Satsivi – soft homemade chicken with walnut bage sauce, but with other spices and spices.

Khachapuri is a world-famous Georgian national dish, which in translation means a flatbread with cheese. Depending on the type of dough, form and method of preparation, khachapuri is distinguished in Adjarian, Megrelian, Imeretian and Achma. The most common is khachapuri from puff pastry in the form of an envelope called penovani.

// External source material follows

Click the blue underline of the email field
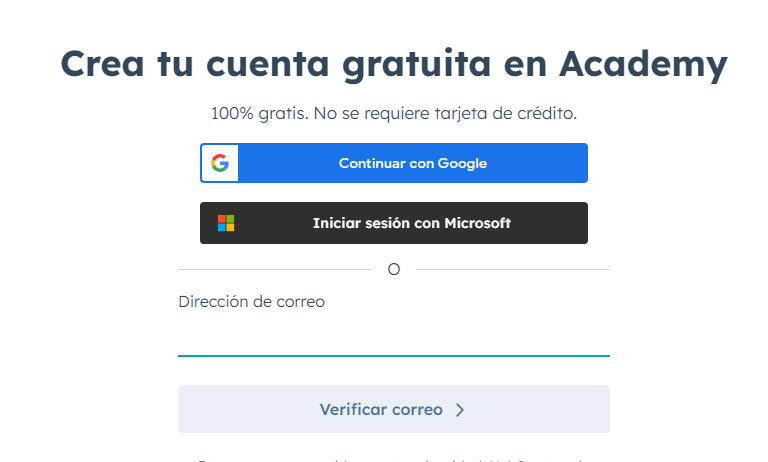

Adjarian khachapuri is not just the most delicious khachapuri, it is a mini work of art of Adjara. Crunchy pastry in the form of a boat, inside of which there is a lot of cheese, butter and a whole yolk, is associated with the sea and the sun on the Black Sea coast. When ordering, choose peeled Adjarian khachapuri, then there will be less rolls and you can master it entirely.